Рядом с Айной стоял немолодой коммунист, с седыми висками и морщинистым лицом. Из глаз этого пожилого человека катились слезы. Поймав на себе взгляд Айны, он, точно в оправдание, сказал:
— Слышишь, все говорят по-немецки.
В это мгновенье на перрон хлынула толпа детей — от трехлетних, которые еще неуверенно держались на ножках, до пятнадцатилетних подростков, носивших уже длинные штаны. Дети с протянутыми руками бежали вдоль поезда и кричали по-русски:
— Дай клеб! Дай клеб! Дай клеб!
Точно стая галок, облепили они поезд, выкрикивая все одну и ту же фразу:
— Дай клеб!.. Дай клеб!.. Дай клеб!..
Советские женщины, советские офицеры, немцы, возвращавшиеся на родину, подавали из окон, что только было у них поблизости — хлеб, яблоки, сласти, — и все это жадно схватывали худенькие детские руки. Малышей оттесняли старшие дети.
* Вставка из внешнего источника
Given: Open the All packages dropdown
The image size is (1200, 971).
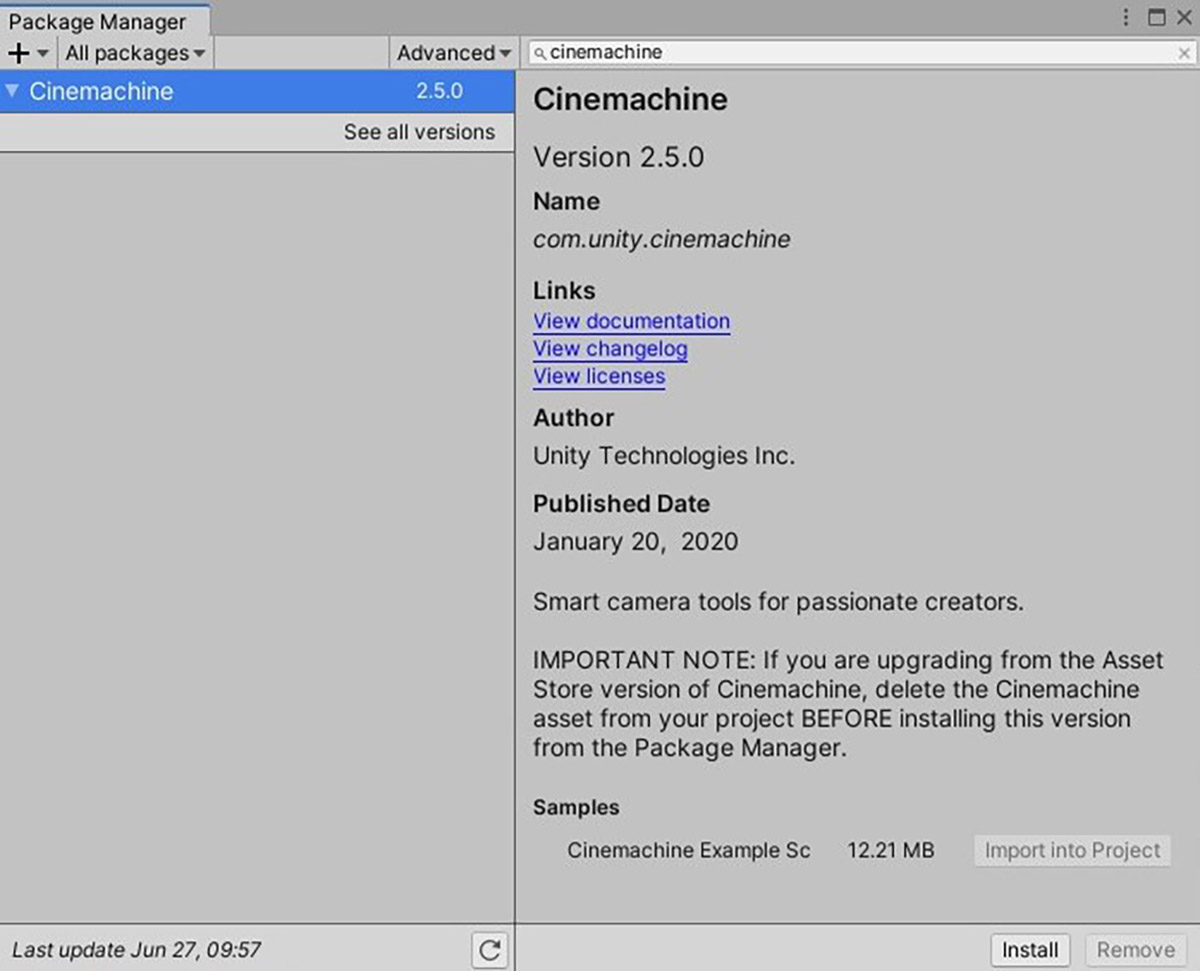Looking at the screenshot, I should tap(135, 53).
Несколько советских офицеров выскочили из вагонов и роздали малышам всякие лакомства. Смеясь и радуясь, дети бегом пустились прочь.
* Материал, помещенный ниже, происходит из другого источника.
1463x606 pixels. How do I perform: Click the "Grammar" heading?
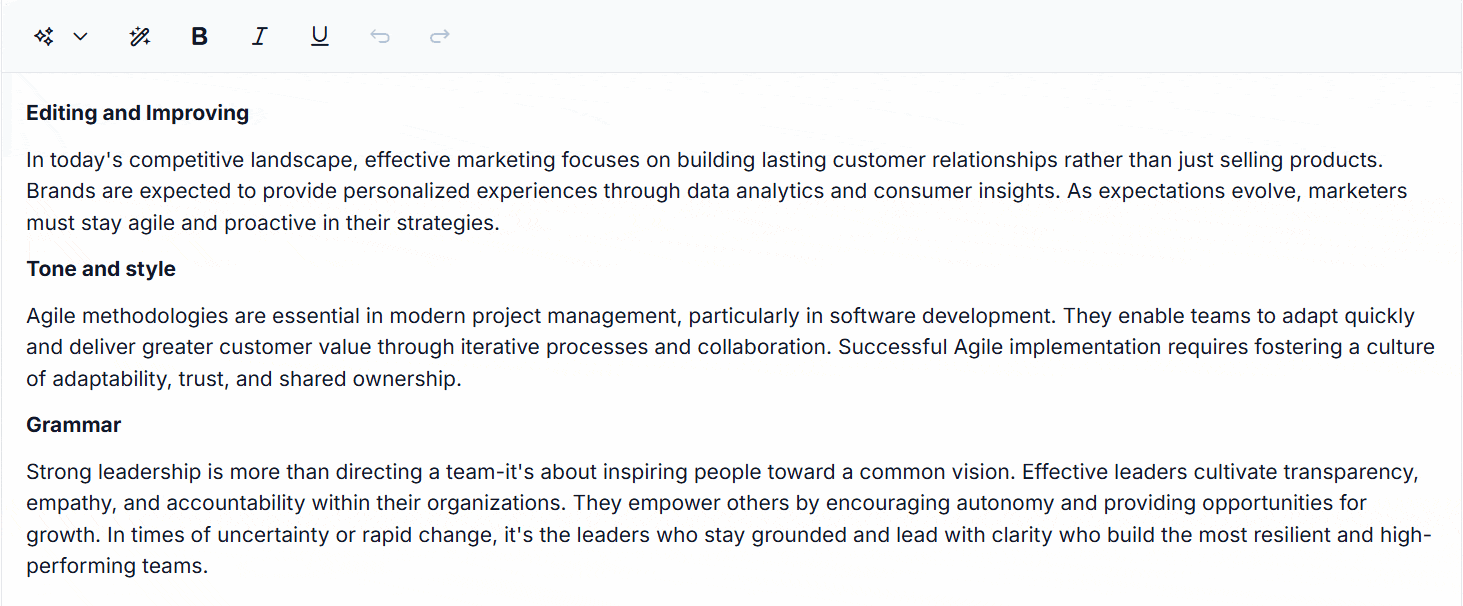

Контроль прошел быстрее и глаже, чем Айна себе представляла. Она по-прежнему все разглядывала немецких официанток; теперь они, обегая состав, собирали пустые кружки. Она присматривалась к немецким железнодорожникам, к полицейским. Что же, они, значит, не были фашистами? Или все-таки были? Может быть, они на ходу перестроились, как говорится? И это лишь маскировка? Можно ли им верить?.. Вот у того и у этого хорошие лица, и как будто непохоже, думала Айна, чтобы люди с такими лицами могли без всякого основания причинять зло другим.
Пожилой коммунист, с седыми висками, вошел в купе. Он рассказал о своем разговоре с одним из железнодорожников.
— Этот человек совсем не так уж политически малограмотен, — сказал он и многозначительно кивнул. — Национал-социализм он назвал сторожевым отрядом монополистического капитала.
— Поразительно! — воскликнул кто-то.
— Наверное, усердно слушал московскую радиостанцию, — сказала одна женщина.
— Не только! — возразил ей третий голос. — Ведь здесь, на пограничной станции, он, должно быть, уже с год ведет политические дискуссии с советскими солдатами.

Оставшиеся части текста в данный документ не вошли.